Saturday, 8 October 2016

Not Identifying With People Your Age

Yesterday I went to the cinema with two of my University friends, and although it was really nice and I had a great time, I realised something. I realised that I'm not like other people my age. A similar sense of humour, shared interests and similar personality traits; these are all things that help us identify with other people our age and feel connected to our peers - something that I struggle to do.

The thing is, I feel like I'm so wrapped up in my own mind and thoughts, I can't even work out what's me and what's my disorders anymore. So, is it just that the real me isn't similar to people my age, or is it that my mental health conditions are stopping me from doing the things that people my own age do? Perhaps if I didn't have these 'issues', then I would in fact enjoy the same things as them. Or maybe, even if I wasn't caught up in irrational fears and thoughts, I would still struggle to find similar interests with others my age. Who knows?

This may not make much sense, so I'm going to try and explain it in context. When I'm in a group of people my age and they all laugh at something, I often don't find it funny. I find myself feeling bored when 'hanging out' in a group of people, like I'd be much happier just going home. When they are talking about how much they love this TV show or that movie, I couldn't really care less. When they speak about how they 'wanna go for a night out' or they 'can't wait to get behind the wheel' and start driving, it's usually the last thing I want to be doing.

To be honest, that just makes me sound like a really arrogant person who only cares about themselves (and maybe I am?).

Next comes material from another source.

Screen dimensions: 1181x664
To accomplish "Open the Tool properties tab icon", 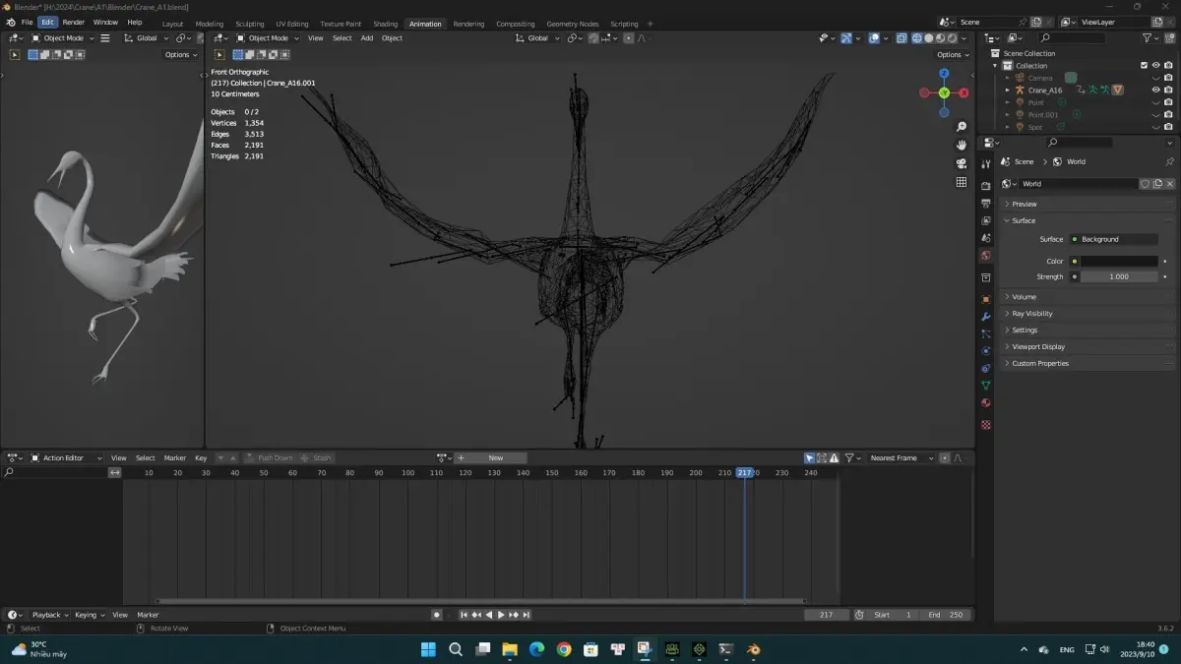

That's the thing, I don't know if I am or not. I don't know if it's just my personality that makes me a boring and self-centred individual, or whether it's the disorders talking.

Maybe if it wasn't for the anxiety, I would want to learn to drive and go on nights out with all of my friends. Or maybe if I didn't feel so down a lot of the time, then I would find things funny and care about TV shows. Perhaps if I wasn't so tired and lacking in energy, then I would be more outgoing and 'up for things' like everybody else my age. Or maybe, even if these problems didn't exist, I would still find all of these things boring and unappealing - I really don't know.

I want to find things fun and I want to enjoy the things that my friend enjoy, I really do. But I just don't know how to or why I don't in the first place.